Cells were seeded in six-well plates and incubated with 10 μmol/L nutlin-3a for 4 d before transfection with 100 nmol/L nontargeting control siRNAs or human p21-specific SMARTpool siRNAs (Dharmacon) using Lipofectamine 2000 (Invitrogen). Cells were incubated in Lipofectamine/siRNA mix with or without 10 μmol/L nutlin-3a for 24 h, then in Liopfectamine/siRNA-free medium with 10 μmol/L nutlin-3a for additional 24 h and collected for Western blot and BrdUrd analysis. For p53 knockdown experiment, cells were seeded in six-well plates, transfected with 100 nmol/L nontargeting control siRNAs or human TP53-specific siGENOME duplex (Dharmacon D-003329-06). Twnety-four hours after transfection, cells were treated with 10 μmol/L nutlin-3a for another 24 h, and then collected for BrdUrd analysis.
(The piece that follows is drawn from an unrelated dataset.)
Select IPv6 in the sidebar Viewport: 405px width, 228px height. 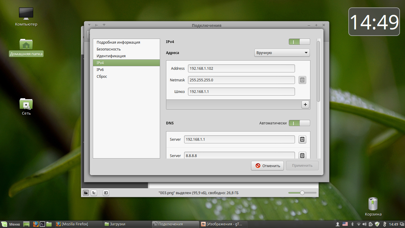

Cells were lysed in 0.1 to 0.2 mL radioimmunoprecipitation assay buffer and Western blotting was done as previously described (19). Primary antibodies used are as follows: p53 (sc-263) and MDM2 (sc-965) were from Santa Cruz Biotechnology; p21 (OP64) from Calbiochem, human MDMX (A300-287A-1) from Bethyl Laboratories; β-actin (AC-74) from Sigma; Rb, phospho-Rb, and Mouse Anti-p15^INK4b from Cell Signaling; and E2F1, p107, p130, and DcR2 antibody (sc-11638) from Santa Cruz Biotechnology. Mouse Anti-p16^INK4a antibody was from Chemicon. Secondary antibodies, anti-mouse IgG–HRP (sc-2302) and anti-rabbit IgG-HRP (sc-2301), were purchased from Santa Cruz Biotechnology. For senescence-associated heterochromatin foci detection, cells were cultured in chamber slides, fixed with 4% formaldehyde, permeabilized with 0.1% Triton X-100, and blocked with 1% bovine serum albumin. Primary antibody anti-HP1γ (1:200) and secondary antibody Anti-Rabbit IgG (H+L) F(ab′)2 Fragment (DyLight 488 Conjugate) are from Cell Signaling Technology. Prolong Gold Antifade Reagent containing 4′,6-diamidino-2-phenylindole (Invitrogen) was applied to counterstain DNA.

No potential conflicts of interest were disclosed.

We thank Geoffrey Wahl for stimulating discussion during the course of this work.